# Aim of the task
Print exactly the lines from the one containing "Given: Click the laptop in the office photo" through the last line of the records below, both included, and nothing else; omit any pictures.

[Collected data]
----

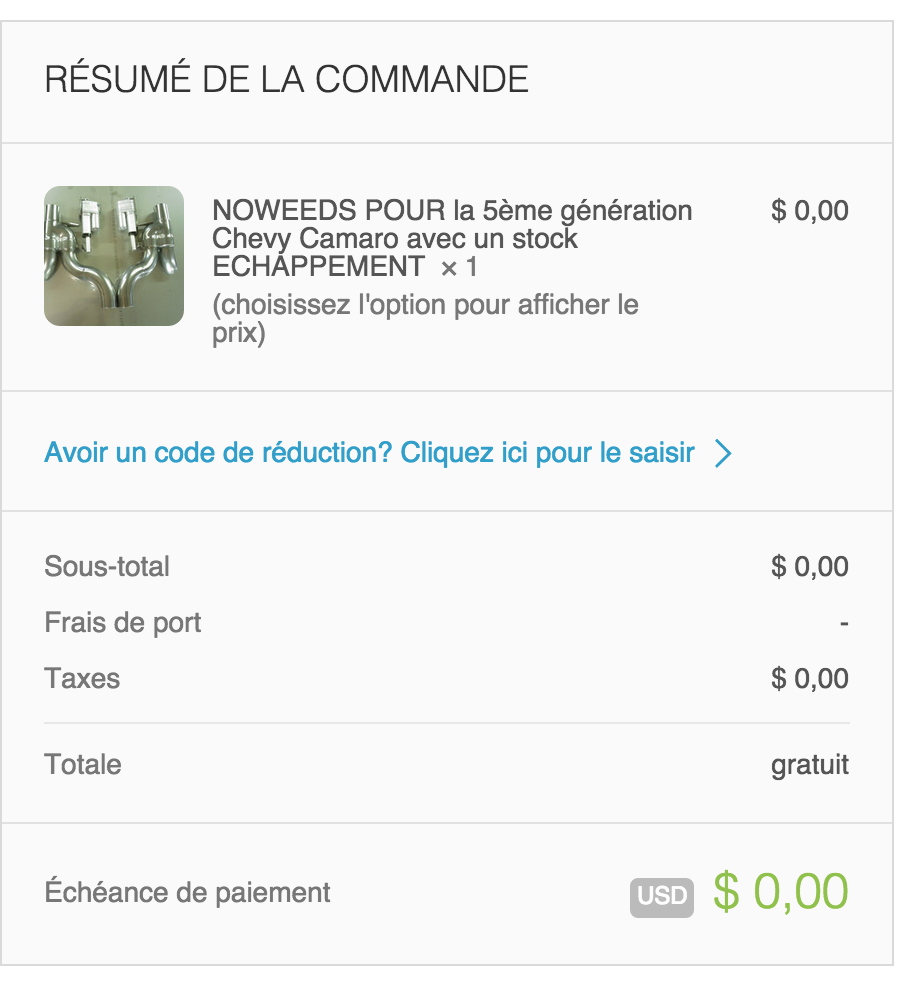The width and height of the screenshot is (912, 982).
Task: Click the product price $ 0,00 at top
Action: [x=810, y=211]
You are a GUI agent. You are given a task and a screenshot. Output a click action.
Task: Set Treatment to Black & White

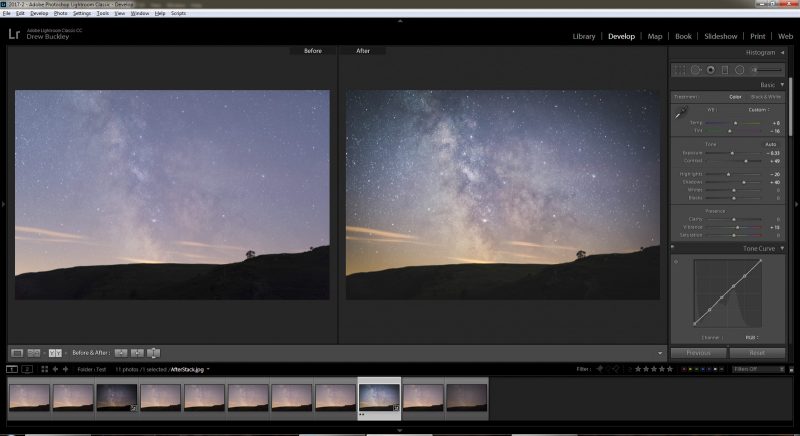(766, 97)
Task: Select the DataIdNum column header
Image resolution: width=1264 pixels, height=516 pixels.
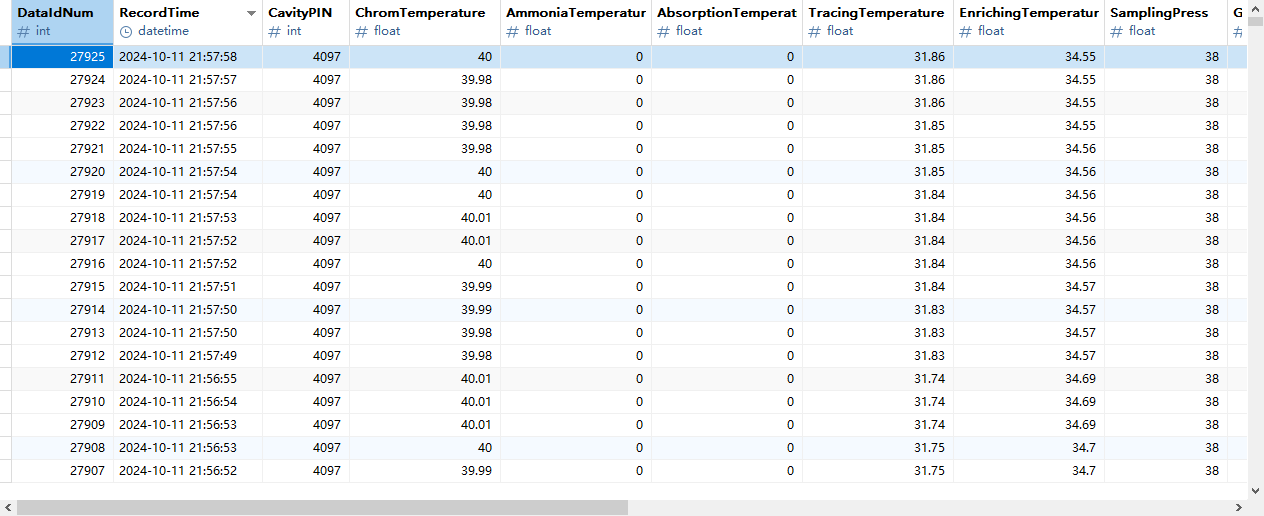Action: click(x=56, y=13)
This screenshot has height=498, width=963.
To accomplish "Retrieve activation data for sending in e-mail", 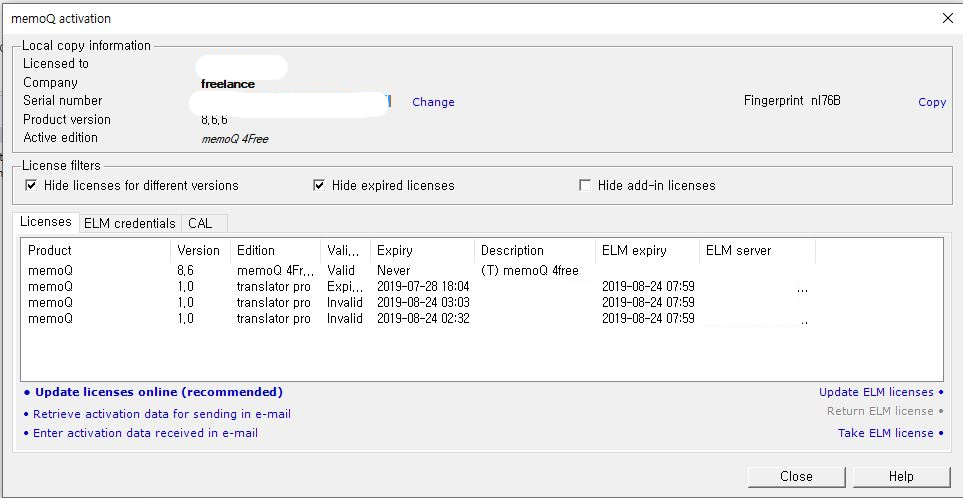I will point(161,413).
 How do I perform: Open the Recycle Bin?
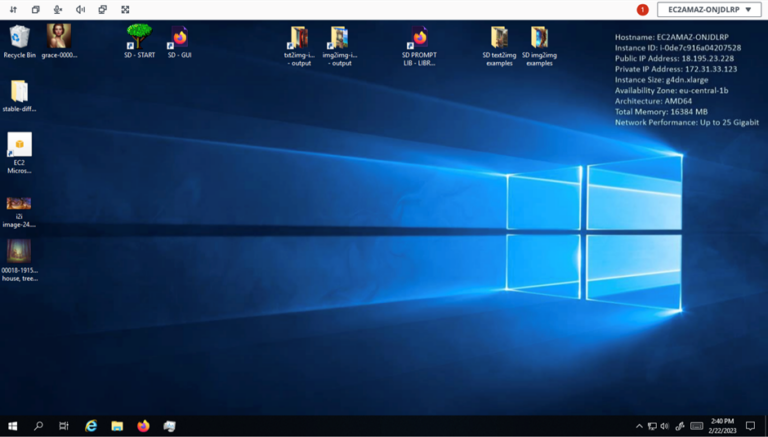(x=19, y=37)
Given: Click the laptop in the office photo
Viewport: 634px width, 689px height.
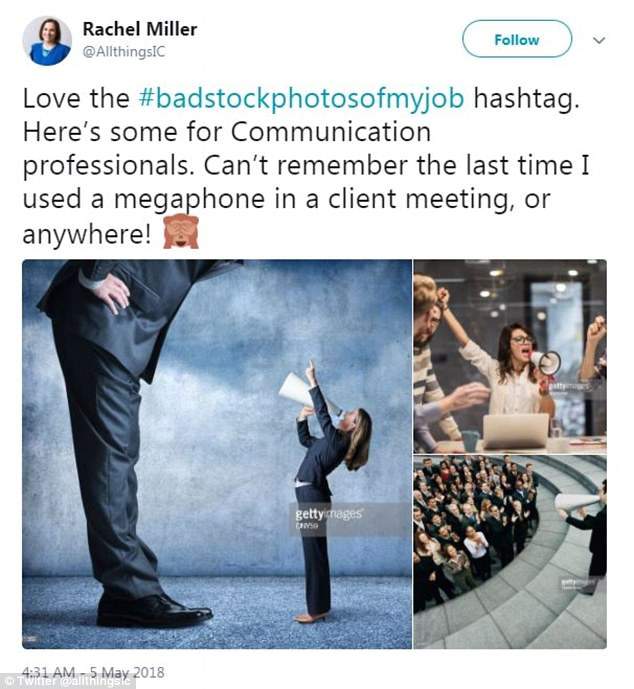Looking at the screenshot, I should click(x=516, y=431).
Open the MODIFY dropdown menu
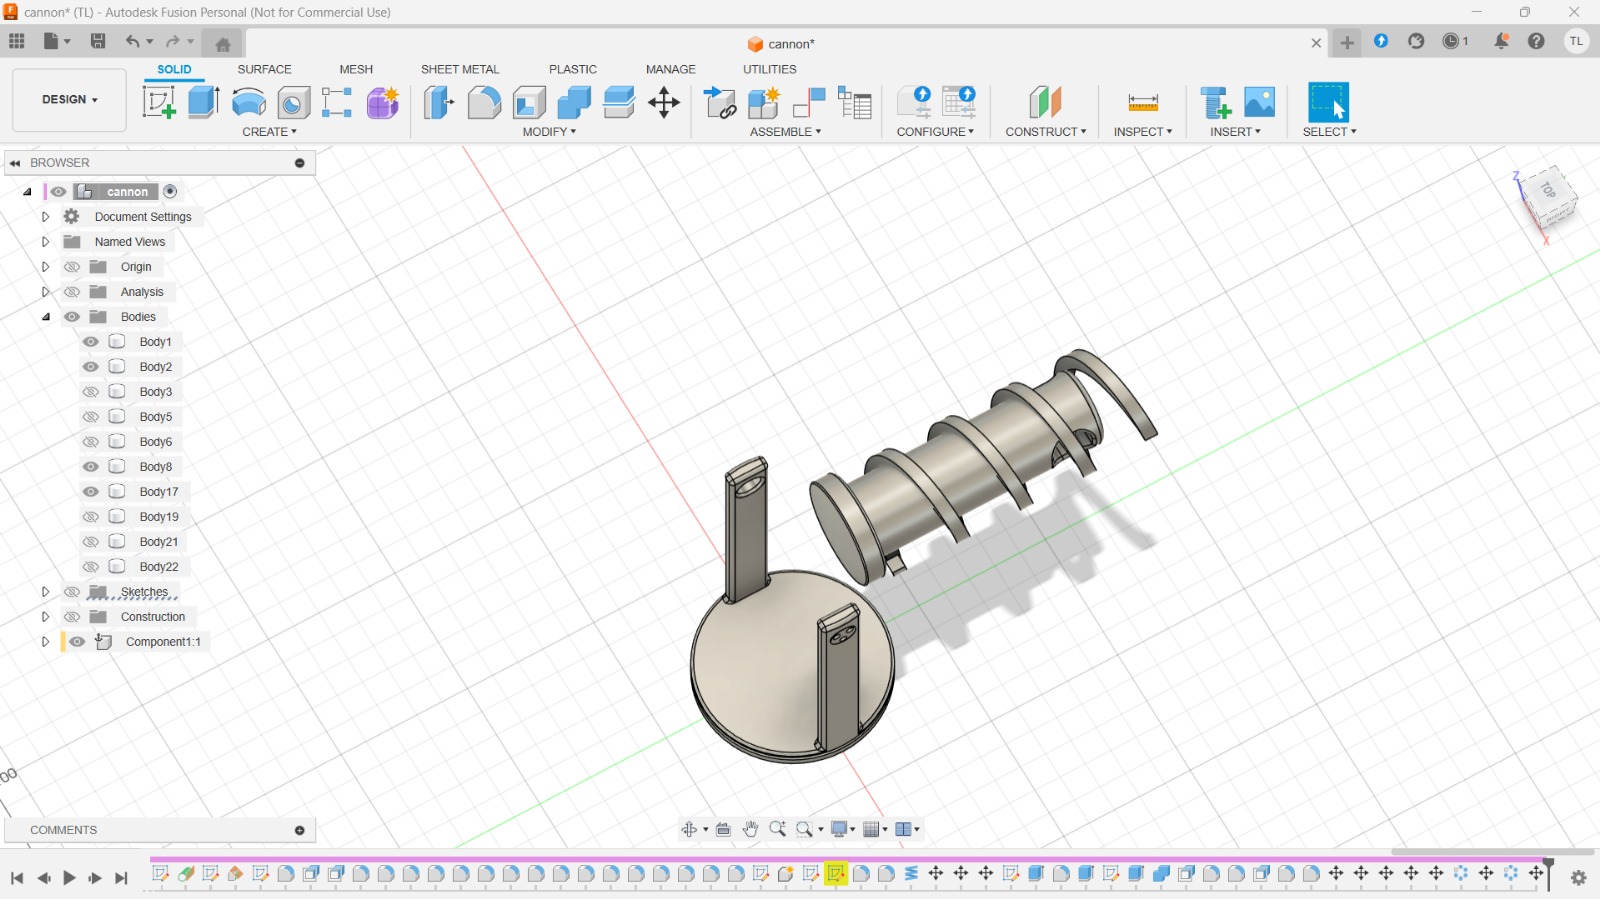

----

# Response box
Given: Click the laptop in the office photo
Viewport: 634px width, 689px height.
Looking at the screenshot, I should click(x=516, y=431).
Open the MODIFY dropdown menu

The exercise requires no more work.